3. Vitamin B12, folic acid, syphilis serology, and thyroid stimulating hormone (TSH) results that are thought to contribute to the severity of dementia or cause dementia. Participants may be enrolled if in the Investigator's medical judgment the abnormal laboratory values are not the cause of the cognitive symptoms.
4. History of known or suspected seizures including febrile seizures (excluding self-limited childhood febrile seizures), a history of significant head trauma with loss of consciousness or recent unconsciousness that is not explained.
5. Acute or unstable cardiovascular disease, active peptic ulcer, uncontrolled hypertension, uncontrolled diabetes or insulin dependent patients or any medical condition that may interfere with the completion of the clinical study.
6. Known allergies, hypersensitivity, or intolerance to GV1001 or similar products or excipients.
7. History of alcohol, substance abuse or dependence as per DSM-V criteria (except nicotine dependence) within the last 2 years.
8. Concurrent malignancies or invasive cancers diagnosed within the past 5 years except for non-metastatic basal cell carcinoma or squamous cell carcinoma of skin, in situ carcinoma of the uterine cervix or non-metastatic prostate cancer
9. Sexually-active WOCBP or man capable of fathering a child who do not consent to using medicinally acceptable contraception (such as surgical sterilization, intrauterine contraceptive device, condom or diaphragm, an injectable or inserted contraceptive) during the study and for 3 months after the last dose of study treatment.
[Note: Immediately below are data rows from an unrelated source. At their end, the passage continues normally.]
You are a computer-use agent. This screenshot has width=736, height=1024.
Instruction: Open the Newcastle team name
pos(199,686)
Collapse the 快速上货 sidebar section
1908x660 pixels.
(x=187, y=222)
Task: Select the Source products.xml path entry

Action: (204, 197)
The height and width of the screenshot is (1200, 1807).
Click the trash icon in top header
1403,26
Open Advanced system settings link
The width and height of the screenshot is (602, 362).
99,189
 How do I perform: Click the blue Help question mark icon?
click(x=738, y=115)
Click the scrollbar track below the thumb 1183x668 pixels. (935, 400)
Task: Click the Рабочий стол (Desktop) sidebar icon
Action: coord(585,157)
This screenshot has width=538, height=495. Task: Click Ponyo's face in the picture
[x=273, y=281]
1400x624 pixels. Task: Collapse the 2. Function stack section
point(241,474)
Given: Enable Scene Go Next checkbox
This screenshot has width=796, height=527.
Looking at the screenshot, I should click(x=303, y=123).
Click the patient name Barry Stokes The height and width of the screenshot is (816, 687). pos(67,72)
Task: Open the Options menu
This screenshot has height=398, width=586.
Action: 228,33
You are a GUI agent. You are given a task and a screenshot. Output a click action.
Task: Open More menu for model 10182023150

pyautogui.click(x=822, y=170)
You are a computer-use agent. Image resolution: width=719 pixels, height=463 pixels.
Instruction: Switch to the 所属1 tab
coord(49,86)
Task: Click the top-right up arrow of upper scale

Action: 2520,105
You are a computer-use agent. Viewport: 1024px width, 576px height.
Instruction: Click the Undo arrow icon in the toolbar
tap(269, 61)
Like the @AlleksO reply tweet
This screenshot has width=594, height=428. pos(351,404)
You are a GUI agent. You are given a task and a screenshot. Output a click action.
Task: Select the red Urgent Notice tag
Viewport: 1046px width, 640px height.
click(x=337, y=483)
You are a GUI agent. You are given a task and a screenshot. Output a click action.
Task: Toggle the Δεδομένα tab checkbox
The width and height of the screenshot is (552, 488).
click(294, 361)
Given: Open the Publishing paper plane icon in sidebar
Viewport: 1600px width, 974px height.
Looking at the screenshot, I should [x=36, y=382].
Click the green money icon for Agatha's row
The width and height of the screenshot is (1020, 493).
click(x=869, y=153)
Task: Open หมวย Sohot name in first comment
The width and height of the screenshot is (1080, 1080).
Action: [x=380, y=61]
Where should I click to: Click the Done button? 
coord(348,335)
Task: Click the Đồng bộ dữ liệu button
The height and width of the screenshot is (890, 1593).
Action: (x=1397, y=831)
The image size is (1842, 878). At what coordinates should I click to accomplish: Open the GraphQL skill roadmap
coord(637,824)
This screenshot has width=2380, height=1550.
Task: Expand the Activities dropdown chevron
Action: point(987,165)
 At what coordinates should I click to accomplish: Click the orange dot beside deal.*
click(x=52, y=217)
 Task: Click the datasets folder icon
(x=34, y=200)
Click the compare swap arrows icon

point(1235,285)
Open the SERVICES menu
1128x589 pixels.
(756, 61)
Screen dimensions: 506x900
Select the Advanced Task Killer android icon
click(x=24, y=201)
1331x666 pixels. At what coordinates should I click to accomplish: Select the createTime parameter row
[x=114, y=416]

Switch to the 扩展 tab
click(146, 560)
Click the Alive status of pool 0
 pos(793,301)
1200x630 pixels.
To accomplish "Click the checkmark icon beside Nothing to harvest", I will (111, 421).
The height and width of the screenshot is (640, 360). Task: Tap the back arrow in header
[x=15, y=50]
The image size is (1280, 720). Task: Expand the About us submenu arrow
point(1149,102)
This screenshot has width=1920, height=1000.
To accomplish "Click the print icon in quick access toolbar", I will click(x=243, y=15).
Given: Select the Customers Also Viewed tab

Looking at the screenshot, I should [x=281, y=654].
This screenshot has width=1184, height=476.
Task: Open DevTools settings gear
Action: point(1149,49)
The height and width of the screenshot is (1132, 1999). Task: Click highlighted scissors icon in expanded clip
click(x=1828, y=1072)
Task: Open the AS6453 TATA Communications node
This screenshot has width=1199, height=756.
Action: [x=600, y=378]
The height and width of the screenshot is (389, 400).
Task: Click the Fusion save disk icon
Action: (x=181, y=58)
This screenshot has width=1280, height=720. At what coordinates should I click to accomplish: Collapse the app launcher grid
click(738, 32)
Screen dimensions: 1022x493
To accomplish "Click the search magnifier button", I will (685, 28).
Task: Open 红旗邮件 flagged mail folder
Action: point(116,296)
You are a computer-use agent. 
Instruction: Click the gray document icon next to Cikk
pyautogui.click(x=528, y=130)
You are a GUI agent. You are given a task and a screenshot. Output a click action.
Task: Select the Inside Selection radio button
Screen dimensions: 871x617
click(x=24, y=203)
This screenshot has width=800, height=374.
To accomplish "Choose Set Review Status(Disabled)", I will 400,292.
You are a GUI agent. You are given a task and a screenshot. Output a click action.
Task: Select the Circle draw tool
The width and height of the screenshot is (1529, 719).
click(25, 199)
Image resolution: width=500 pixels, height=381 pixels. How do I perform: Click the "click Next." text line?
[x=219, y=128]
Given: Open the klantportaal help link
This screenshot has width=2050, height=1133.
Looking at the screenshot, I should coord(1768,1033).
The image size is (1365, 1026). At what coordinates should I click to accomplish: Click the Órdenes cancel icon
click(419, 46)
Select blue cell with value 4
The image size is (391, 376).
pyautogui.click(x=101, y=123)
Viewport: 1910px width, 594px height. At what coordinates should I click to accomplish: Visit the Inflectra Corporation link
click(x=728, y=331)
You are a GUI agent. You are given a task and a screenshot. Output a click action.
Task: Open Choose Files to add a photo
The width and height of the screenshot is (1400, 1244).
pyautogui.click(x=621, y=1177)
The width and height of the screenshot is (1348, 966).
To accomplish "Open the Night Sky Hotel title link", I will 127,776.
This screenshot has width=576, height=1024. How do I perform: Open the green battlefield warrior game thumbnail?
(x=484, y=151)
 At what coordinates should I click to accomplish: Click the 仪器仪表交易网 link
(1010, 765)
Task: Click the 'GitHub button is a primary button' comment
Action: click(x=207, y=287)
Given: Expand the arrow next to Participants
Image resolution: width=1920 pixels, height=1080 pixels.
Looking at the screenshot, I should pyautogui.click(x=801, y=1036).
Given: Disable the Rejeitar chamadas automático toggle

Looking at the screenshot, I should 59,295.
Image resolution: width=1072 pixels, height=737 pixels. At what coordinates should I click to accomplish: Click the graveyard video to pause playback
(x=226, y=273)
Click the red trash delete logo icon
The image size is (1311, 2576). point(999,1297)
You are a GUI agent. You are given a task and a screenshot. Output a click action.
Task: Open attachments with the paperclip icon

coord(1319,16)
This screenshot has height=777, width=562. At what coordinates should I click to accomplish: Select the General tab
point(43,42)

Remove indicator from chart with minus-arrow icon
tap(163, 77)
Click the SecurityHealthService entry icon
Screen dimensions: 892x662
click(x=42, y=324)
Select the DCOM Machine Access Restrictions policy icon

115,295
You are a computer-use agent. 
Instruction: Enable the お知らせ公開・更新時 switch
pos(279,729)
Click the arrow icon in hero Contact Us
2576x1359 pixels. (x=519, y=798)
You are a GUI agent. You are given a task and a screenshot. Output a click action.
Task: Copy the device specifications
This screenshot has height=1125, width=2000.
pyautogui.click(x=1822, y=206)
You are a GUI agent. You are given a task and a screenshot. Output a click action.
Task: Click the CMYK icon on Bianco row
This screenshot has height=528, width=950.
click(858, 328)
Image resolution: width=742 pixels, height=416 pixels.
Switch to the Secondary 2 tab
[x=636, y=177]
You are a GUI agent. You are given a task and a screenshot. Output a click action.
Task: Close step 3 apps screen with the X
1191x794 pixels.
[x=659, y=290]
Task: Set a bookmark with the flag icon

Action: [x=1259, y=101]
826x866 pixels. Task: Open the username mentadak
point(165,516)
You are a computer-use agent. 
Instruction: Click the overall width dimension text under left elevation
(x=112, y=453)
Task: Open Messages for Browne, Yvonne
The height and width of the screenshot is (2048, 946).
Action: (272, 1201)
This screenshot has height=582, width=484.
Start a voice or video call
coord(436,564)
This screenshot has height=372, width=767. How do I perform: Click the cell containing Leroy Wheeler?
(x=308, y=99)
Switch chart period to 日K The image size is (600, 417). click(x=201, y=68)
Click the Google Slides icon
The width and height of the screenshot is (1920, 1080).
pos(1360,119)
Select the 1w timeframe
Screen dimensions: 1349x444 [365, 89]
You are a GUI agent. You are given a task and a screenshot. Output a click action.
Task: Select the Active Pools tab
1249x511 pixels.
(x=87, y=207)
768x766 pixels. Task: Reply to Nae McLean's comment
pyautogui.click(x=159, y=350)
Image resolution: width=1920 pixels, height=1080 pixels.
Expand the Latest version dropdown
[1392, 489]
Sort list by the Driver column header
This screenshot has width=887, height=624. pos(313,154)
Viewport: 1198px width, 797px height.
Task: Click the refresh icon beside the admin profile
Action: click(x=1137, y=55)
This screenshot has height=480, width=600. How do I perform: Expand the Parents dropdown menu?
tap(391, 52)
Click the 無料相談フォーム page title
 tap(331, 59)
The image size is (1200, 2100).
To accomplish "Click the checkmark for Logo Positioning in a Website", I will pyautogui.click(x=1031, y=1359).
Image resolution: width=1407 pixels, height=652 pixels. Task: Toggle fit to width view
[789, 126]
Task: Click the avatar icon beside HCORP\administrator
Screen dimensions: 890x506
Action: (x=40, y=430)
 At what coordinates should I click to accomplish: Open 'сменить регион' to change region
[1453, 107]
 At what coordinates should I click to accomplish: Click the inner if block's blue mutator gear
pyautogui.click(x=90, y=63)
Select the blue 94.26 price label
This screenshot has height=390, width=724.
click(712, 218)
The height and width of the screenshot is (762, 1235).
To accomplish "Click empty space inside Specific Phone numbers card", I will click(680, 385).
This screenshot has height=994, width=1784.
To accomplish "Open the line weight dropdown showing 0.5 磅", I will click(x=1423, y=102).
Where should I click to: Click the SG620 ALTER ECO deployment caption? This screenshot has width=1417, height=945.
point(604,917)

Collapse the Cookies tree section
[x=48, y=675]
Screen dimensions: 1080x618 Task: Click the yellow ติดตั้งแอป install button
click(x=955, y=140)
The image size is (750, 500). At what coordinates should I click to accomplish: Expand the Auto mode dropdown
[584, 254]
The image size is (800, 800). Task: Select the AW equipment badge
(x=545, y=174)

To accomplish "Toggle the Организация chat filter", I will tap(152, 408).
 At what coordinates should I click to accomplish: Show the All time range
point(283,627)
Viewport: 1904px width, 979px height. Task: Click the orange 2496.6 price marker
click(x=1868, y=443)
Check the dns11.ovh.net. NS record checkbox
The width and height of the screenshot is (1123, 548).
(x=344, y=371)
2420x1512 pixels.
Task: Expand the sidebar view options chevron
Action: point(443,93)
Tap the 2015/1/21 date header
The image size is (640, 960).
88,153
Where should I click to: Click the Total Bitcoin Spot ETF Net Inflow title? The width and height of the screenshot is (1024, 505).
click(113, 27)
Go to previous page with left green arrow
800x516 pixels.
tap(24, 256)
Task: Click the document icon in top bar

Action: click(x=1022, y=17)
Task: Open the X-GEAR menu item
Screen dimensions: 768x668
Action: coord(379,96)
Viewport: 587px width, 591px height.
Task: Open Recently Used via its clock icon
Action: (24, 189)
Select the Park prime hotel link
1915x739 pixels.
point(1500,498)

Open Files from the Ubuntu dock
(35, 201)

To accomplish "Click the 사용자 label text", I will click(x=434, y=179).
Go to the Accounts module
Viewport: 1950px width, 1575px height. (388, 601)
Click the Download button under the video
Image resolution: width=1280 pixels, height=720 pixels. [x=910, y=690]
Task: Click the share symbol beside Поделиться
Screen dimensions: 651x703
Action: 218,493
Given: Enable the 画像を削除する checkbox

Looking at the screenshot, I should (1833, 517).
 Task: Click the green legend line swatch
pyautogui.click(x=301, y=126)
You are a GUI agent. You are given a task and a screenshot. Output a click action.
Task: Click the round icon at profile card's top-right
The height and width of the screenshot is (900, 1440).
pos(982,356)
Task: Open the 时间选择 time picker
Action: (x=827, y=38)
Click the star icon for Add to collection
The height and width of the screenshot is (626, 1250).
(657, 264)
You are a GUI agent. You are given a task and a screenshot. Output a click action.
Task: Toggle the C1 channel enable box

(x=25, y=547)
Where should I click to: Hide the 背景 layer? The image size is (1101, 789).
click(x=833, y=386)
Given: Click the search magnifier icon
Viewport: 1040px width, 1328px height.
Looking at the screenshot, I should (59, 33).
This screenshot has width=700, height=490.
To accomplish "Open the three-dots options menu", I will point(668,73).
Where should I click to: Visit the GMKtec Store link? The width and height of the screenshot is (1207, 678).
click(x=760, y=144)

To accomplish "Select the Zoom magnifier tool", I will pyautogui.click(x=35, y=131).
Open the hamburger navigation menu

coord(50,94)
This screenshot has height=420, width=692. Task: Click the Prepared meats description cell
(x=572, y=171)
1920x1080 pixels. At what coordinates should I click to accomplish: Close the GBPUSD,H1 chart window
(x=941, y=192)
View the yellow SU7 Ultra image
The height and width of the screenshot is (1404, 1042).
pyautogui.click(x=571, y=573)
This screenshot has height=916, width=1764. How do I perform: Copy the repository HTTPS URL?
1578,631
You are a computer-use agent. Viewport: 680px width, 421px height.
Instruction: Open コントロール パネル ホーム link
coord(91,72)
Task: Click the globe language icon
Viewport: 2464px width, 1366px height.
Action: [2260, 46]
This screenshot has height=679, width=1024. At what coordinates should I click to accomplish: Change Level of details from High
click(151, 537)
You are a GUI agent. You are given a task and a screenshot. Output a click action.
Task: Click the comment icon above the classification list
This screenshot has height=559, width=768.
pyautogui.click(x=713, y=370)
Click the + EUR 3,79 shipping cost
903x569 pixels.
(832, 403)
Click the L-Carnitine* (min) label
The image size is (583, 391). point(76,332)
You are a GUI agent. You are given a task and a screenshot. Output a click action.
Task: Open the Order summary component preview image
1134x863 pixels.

10. Pregnant, breast feeding, or planning a pregnancy or fathering a child while enrolled in the study or for 3 months after the las dose of study treatment.
11. Use of anxiolytics, narcotics, or sleep aids in a manner that would interfere with cognitive testing, in the opinion of the Investigator. Atypical antipsychotics may be used at the discretion of the Investigator. Tricyclic antidepressants and monoamine oxidase (MAO) inhibitors are prohibited.
12. Previous treatment with GV1001.
13. Received an investigational product for AD within last 6 months.
14. Participated in another clinical study within 4 weeks prior to this study.
15. Renal impairment (creatinine clearance [CrCL] <30 mL/min).
16. Severe liver dysfunction (alanine aminotransferase [ALT] or aspartate aminotransferase [AST] >2 times the upper limit of normal [ULN]).
17. Body weight ≤35 kg.
18. Resides in a moderate to high dependency continuous care facility (residence in low grade assisted living facility where there is sufficient autonomy to permit valid evaluation of activities of daily living is allowed).
19. Any other reason that in the opinion of the Investigator would make the participant ineligible to participate or to complete this study.